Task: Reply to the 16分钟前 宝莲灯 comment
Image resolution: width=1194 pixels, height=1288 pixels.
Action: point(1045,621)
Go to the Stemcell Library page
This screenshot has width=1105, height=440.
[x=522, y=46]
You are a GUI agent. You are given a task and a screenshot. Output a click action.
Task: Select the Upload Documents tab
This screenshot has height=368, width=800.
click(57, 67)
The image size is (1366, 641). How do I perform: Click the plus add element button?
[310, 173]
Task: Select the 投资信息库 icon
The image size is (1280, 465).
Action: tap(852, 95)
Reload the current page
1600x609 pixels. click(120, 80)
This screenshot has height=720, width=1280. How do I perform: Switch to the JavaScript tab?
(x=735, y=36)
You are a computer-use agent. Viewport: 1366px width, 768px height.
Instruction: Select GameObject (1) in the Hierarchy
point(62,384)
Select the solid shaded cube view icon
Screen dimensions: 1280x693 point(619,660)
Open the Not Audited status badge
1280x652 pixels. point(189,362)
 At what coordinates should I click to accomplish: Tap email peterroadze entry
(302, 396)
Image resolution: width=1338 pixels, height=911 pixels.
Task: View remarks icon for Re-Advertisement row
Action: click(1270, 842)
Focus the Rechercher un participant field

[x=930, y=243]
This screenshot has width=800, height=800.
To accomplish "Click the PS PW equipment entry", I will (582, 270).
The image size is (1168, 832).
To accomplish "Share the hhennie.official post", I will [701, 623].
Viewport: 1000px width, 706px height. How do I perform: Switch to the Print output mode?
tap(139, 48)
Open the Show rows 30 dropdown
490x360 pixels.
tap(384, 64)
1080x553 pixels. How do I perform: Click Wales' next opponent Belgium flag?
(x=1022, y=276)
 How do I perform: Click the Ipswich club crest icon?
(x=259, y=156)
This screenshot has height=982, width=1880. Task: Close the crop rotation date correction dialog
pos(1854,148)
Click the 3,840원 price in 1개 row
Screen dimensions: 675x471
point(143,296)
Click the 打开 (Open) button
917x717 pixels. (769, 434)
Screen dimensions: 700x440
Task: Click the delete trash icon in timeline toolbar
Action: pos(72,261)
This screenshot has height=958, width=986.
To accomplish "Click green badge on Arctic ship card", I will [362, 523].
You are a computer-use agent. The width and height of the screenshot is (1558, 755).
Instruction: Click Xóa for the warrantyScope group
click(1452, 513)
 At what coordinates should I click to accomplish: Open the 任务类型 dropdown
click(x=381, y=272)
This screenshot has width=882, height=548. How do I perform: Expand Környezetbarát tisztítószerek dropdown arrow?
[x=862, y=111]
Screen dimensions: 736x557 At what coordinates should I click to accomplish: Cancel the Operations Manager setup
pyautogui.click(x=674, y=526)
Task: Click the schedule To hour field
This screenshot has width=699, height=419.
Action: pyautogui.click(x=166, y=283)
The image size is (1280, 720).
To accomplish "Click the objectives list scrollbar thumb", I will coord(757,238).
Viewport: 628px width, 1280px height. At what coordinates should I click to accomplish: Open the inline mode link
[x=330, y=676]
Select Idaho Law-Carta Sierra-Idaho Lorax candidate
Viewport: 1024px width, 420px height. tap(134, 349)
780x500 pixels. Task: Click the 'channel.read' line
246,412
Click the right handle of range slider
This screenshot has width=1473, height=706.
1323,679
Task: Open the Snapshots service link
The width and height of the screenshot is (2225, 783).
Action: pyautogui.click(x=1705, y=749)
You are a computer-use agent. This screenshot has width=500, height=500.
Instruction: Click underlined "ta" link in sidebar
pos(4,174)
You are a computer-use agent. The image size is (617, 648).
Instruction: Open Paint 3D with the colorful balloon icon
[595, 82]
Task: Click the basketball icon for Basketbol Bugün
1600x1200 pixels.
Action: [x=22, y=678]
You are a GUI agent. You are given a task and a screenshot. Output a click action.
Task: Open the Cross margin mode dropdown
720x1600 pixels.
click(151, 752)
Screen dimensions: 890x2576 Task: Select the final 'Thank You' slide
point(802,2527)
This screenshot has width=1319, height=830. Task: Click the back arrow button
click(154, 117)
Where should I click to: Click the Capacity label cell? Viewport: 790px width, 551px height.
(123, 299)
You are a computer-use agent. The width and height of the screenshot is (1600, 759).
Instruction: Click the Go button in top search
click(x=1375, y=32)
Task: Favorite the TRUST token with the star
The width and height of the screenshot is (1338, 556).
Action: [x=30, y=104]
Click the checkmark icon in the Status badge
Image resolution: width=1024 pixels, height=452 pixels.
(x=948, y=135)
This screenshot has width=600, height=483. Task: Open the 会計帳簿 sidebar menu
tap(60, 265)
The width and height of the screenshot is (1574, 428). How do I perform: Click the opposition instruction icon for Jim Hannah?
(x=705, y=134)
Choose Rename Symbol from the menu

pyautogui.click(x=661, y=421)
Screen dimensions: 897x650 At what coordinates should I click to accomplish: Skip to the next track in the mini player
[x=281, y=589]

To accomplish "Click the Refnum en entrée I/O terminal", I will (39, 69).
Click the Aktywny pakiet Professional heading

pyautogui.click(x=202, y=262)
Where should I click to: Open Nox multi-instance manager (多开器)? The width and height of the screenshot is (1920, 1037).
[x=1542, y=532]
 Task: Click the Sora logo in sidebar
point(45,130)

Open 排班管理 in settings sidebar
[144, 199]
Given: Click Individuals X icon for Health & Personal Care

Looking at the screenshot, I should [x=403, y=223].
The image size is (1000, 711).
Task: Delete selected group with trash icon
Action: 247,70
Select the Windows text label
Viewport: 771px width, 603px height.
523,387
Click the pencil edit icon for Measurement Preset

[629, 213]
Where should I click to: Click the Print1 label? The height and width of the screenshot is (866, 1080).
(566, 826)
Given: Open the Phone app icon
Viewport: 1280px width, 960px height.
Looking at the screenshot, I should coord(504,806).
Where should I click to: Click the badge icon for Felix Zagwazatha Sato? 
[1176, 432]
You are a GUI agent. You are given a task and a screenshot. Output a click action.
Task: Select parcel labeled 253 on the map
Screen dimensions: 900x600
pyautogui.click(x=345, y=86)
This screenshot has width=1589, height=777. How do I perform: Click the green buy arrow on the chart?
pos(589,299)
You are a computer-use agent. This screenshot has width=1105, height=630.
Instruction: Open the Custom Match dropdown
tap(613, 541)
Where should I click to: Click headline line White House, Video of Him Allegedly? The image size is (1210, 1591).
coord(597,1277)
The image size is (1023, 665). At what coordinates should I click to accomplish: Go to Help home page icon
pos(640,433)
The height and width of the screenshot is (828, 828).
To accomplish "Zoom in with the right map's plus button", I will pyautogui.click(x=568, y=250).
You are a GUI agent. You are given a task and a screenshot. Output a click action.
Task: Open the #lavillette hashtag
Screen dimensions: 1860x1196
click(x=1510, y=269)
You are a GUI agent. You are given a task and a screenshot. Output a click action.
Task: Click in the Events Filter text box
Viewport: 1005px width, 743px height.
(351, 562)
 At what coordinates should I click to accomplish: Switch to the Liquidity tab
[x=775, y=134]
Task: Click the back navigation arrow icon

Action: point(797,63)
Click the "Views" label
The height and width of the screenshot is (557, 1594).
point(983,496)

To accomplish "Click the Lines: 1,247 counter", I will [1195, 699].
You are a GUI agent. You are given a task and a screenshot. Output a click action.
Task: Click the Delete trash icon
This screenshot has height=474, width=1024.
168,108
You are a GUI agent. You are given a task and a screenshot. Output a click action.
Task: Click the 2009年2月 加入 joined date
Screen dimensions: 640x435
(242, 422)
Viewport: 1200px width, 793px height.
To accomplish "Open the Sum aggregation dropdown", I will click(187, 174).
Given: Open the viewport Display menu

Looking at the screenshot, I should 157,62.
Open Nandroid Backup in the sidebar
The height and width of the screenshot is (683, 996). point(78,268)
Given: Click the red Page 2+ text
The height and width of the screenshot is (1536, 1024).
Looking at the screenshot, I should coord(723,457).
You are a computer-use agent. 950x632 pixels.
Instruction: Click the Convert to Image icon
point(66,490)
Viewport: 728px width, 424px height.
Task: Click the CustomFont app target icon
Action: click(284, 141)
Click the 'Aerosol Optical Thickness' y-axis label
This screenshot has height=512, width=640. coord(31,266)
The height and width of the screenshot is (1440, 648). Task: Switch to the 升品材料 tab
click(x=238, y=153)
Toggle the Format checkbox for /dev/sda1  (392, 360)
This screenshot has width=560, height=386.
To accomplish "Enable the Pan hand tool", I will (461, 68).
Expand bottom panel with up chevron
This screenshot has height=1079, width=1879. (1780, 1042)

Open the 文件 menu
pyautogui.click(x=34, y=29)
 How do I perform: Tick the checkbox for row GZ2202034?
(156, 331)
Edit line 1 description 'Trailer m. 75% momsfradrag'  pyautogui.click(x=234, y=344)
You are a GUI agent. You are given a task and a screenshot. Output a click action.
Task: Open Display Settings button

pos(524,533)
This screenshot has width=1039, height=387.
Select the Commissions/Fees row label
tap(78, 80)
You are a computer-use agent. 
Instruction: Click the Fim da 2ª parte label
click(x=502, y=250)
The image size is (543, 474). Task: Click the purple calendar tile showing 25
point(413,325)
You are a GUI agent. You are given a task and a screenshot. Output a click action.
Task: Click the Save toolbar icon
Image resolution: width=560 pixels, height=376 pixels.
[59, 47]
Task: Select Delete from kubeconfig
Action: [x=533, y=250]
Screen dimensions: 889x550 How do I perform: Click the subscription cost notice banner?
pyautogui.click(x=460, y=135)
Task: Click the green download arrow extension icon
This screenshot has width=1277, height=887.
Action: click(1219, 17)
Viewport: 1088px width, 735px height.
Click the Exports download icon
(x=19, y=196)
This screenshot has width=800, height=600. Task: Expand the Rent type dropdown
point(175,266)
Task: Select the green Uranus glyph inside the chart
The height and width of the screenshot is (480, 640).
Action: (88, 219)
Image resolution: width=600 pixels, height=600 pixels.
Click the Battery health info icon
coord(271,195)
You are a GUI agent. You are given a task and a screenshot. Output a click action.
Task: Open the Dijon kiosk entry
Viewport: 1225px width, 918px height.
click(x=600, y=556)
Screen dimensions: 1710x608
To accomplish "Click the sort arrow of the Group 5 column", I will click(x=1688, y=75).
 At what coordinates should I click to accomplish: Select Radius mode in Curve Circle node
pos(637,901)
━━━━━━━━
◆ Brief: Once the line with "720x1600 pixels." is found in the records above, print exactly that line and every line after it through the line with "is (1600, 759).".

◆ The completed task:
720x1600 pixels.
click(151, 752)
Screen dimensions: 890x2576 Task: Select the final 'Thank You' slide
point(802,2527)
This screenshot has width=1319, height=830. Task: Click the back arrow button
click(154, 117)
Where should I click to: Click the Capacity label cell? Viewport: 790px width, 551px height.
(123, 299)
You are a computer-use agent. The width and height of the screenshot is (1600, 759).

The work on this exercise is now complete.